Problem: much of the text below is a straight copy from isalpha.3,
written by Thomas Koenig. You can't do this without attribution. 
(Simplest would have been to retain Thomas's copyright line and 
license; I see that you did the latter.) To be clear, I do not
believe you've done this maliciously; rather, you've done it in 
ignorance of what the requirements of copyright law are. But, I 
feel sure I've mentioned this issue to you in the past...

Problem: notwithstanding the copyright issue, the duplication of text
is done without good reason. A more sensible approach in this case would 
be to perform some integration/reworking in the existing ispalpha.3 page, 
or simply to defer to that page inside this page.

> .\"
> .\"
> .TH ISALPHA_L 3 2013-09-20 "GNU" "Linux Programmer's Manual"
> .SH NAME
> isalnum_l, isalpha_l, isblank_l, iscntrl_l, isdigit_l, isgraph_l, islower_l,
> isprint_l, ispunct_l, isspace_l, isupper_l, isxdigit_l \- character
> classification routines
> .SH SYNOPSIS
> .nf
> .B #include <ctype.h>
> .sp
> .BI "int isalnum_l(int " "c" ", locale_t " loc );
> .br
> .BI "int isalpha_l(int " "c" ", locale_t " loc );
> .br
> .BI "int isascii_l(int " "c" ", locale_t " loc );
> .br
> .BI "int isblank_l(int " "c" ", locale_t " loc );
> .br
> .BI "int iscntrl_l(int " "c" ", locale_t " loc );
> .br
> .BI "int isdigit_l(int " "c" ", locale_t " loc );
> .br
> .BI "int isgraph_l(int " "c" ", locale_t " loc );
> .br
> .BI "int islower_l(int " "c" ", locale_t " loc );
> .br
> .BI "int isprint_l(int " "c" ", locale_t " loc );
> .br
> .BI "int ispunct_l(int " "c" ", locale_t " loc );
> .br
> .BI "int isspace_l(int " "c" ", locale_t " loc );
> .br
> .BI "int isupper_l(int " "c" ", locale_t " loc );
> .br
> .BI "int isxdigit_l(int " "c" ", locale_t " loc );
> .fi
> .sp

Problem: no description of the feature test macro requirements for these 
pages. See man-pages(7).

Problem: this patch includes no "link" pages (containing just 
".so man3/isalpha_l.3" for the dozen or so other functions documented on 
this page.)

> .SH DESCRIPTION
> These functions check whether
> .IR c ,
> which must have the value of an
> .I unsigned char
> or
> .BR EOF ,
> falls into a certain character class according to the current locale.

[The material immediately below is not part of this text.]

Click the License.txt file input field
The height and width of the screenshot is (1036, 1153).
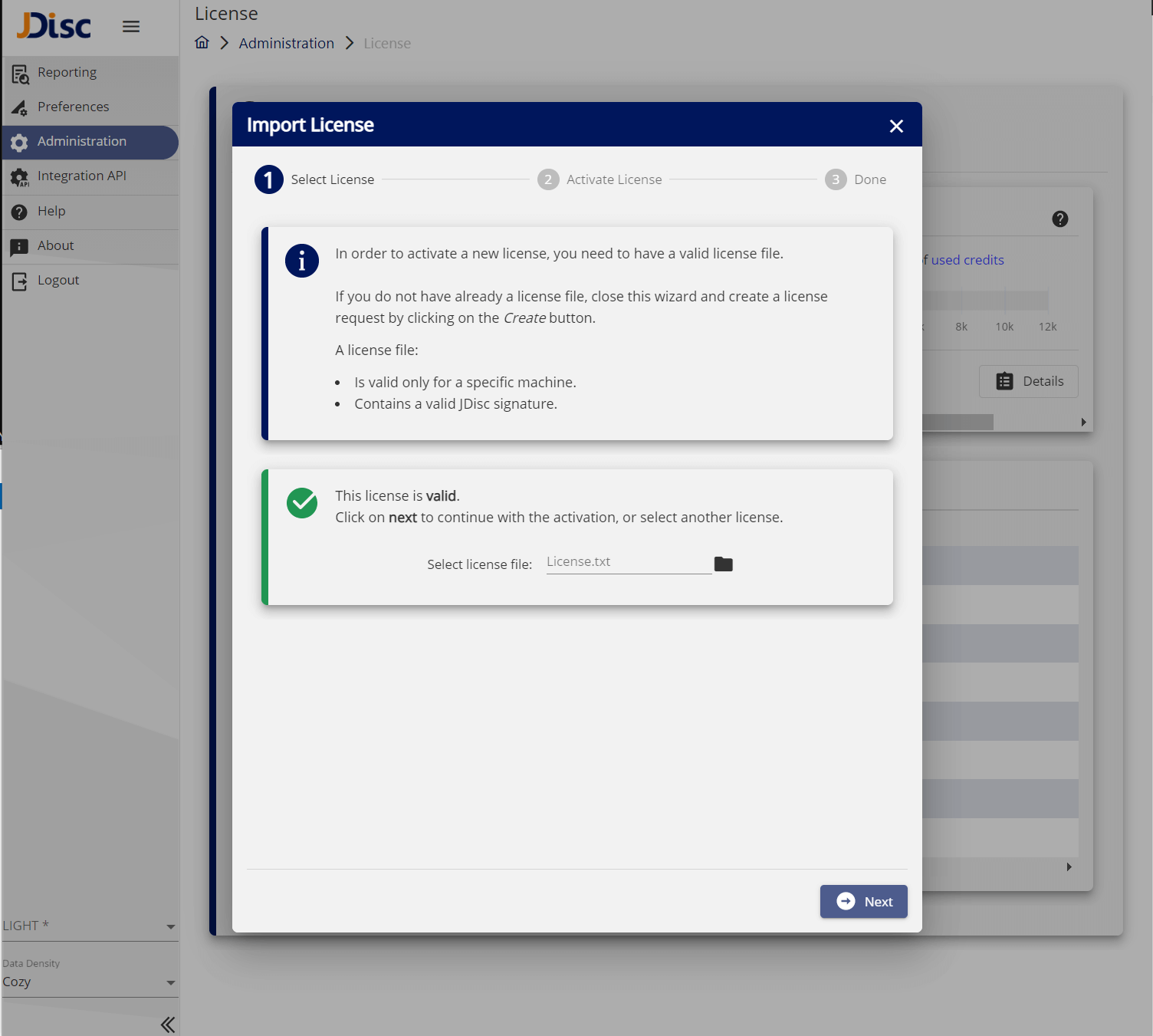point(628,562)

The above sentence applies for the functions documented in isalpha.3,
but is meaningless for the functions listed in the SYNOPSIS of this page,
where the conversion is dependent on the locale 'loc', not the current 
locale.

Problem: all of the rest of the DESCRIPTION contains nothing new that isn't
already in isalpha.3.

> .TP
> .BR isalnum_l ()
> checks for an alphanumeric character; it is equivalent to
> .BI "(isalpha(" c ") || isdigit(" c "))" \fR.
> .TP
> .BR isalpha_l ()
> checks for an alphabetic character; in the standard \fB"C"\fP
> locale, it is equivalent to
> .BI "(isupper_l(" c ") || islower_l(" c "))" \fR.
> In some locales, there may be additional characters for which
> .BR isalpha ()
> is true\(emletters which are neither upper case nor lower
> case.
> .TP
> .BR isascii_l ()
> checks whether \fIc\fP is a 7-bit
> .I unsigned char
> value that fits into
> the ASCII character set.
> .TP
> .BR isblank_l ()
> checks for a blank character; that is, a space or a tab.
> .TP
> .BR iscntrl_l ()
> checks for a control character.
> .TP
> .BR isdigit_l ()
> checks for a digit (0 through 9).
> .TP
> .BR isgraph_l ()
> checks for any printable character except space.
> .TP
> .BR islower_l ()
> checks for a lower-case character.
> .TP
> .BR isprint_l ()
> checks for any printable character including space.
> .TP
> .BR ispunct_l ()
> checks for any printable character which is not a space or an
> alphanumeric character.
> .TP
> .BR isspace_l ()
> checks for white-space characters.
> In the
> .B """C"""
> and
> .B """POSIX"""
> locales, these are: space, form-feed
> .RB ( \(aq\ef\(aq ),
> newline
> .RB ( \(aq\en\(aq ),
> carriage return
> .RB ( \(aq\er\(aq ),
> horizontal tab
> .RB ( \(aq\et\(aq ),
> and vertical tab
> .RB ( \(aq\ev\(aq ).
> .TP
> .BR isupper_l ()
> checks for an uppercase letter.
> .TP
> .BR isxdigit_l ()
> checks for a hexadecimal digits, that is, one of
> .br
> .BR "0 1 2 3 4 5 6 7 8 9 a b c d e f A B C D E F" .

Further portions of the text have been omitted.